Und doch war alles falsch! Obwohl der Talbewohner imstande sein mochte, standzuhalten, die Wahrheit über sich selbst hinzunehmen und das Geheimnis des Schwertes zu erkennen, war er noch immer nicht bereit, den Talisman auf die richtige Weise gegen den Dämonen-Lord einzusetzen. Es würde ihm nicht die Zeit bleiben, die notwendige Zuversicht zu gewinnen, solange er allein und ohne Hilfe war, des Wissens entblößt, das nur Allanon ihm vermitteln konnte. Er würde erfüllt sein von Selbstzweifeln, zerrissen von Angst, eine leichte Beute für Brona. Schon konnte der Druide das Erwachen des Feindes spüren. Der Schwarze Lord begann mit dem Abstieg von seinem Felsrefugium, voll Zu versicht, dass der Träger des Schwertes blind war für die ganze Macht des Talismans. Seine Attacke würde blitzschnell und rücksichtslos erfolgen, und Shea würde vernichtet sein, bevor er lernen konnte, zu überleben.
Nur kurze Minuten blieben noch bis zur Konfrontation, und Allanon wusste, dass er niemals mehr rechtzeitig zur Stelle sein konnte. Er hatte schließlich eingesehen, dass Shea und das Schwert von Shannara nach Norden geraten sein mussten. Die anderen in Callahorn zurücklassend, war er dem Talbewohner nachgeeilt, um ihm zur Seite zu stehen. Aber es war zu schnell gegangen. Nun gab es nur noch eine einzige Chance für ihn, Shea von Nutzen zu sein - eine ganz geringe -, und er war immer noch zu weit entfernt. Der Druide raffte seine Gewänder zusammen und eilte den Hang hinunter, mit den Füßen kleine Staubwolken aufwirbelnd, das Gesicht angespannt vor Entschlossenheit.

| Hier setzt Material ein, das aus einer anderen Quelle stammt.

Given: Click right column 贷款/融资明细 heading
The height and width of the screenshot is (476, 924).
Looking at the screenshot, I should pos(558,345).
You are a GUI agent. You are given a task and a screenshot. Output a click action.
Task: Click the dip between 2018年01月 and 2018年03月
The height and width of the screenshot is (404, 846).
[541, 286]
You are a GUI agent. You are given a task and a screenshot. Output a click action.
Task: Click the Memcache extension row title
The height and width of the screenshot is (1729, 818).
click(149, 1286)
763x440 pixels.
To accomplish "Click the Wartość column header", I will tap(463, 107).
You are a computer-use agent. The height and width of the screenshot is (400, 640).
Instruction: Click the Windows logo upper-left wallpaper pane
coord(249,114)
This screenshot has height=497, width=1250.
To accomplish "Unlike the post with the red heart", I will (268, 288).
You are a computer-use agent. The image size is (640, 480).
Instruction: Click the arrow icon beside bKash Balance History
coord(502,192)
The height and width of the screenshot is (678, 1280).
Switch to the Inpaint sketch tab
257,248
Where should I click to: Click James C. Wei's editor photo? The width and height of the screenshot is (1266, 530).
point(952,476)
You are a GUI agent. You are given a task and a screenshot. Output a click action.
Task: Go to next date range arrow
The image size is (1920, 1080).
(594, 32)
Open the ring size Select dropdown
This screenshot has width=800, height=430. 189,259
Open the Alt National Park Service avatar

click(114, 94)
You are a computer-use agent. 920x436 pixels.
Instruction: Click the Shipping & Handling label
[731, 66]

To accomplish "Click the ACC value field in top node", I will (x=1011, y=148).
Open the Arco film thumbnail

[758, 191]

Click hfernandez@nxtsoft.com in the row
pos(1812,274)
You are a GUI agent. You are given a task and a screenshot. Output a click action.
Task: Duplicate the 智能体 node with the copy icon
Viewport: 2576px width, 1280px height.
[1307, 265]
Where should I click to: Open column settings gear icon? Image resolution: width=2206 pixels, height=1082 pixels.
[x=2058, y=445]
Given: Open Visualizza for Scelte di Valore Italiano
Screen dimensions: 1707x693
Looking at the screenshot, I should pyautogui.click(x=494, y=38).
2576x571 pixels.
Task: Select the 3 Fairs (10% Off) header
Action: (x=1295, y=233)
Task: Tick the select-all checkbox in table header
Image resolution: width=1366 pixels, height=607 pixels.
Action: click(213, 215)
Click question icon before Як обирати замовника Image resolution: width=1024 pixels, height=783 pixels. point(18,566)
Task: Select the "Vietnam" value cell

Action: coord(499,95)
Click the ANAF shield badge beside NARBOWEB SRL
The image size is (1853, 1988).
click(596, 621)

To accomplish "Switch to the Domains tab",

Panamon Creel wollte vortreten, als Shea auf ein Knie sank, aber Keltsets mächtiger Arm hielt ihn zurück. Der Troll hatte sich nach dem Höhleneingang umgedreht und lauschte. Panamon konnte nichts hören, aber plötzlich stiegen Angst und Entsetzen in ihm hoch. Er erstarrte. Keltsets Augen bewegten sich, als folgten sie einer Erscheinung im Korridor, der zur Zelle führte, und Panamons Furcht wurde größer.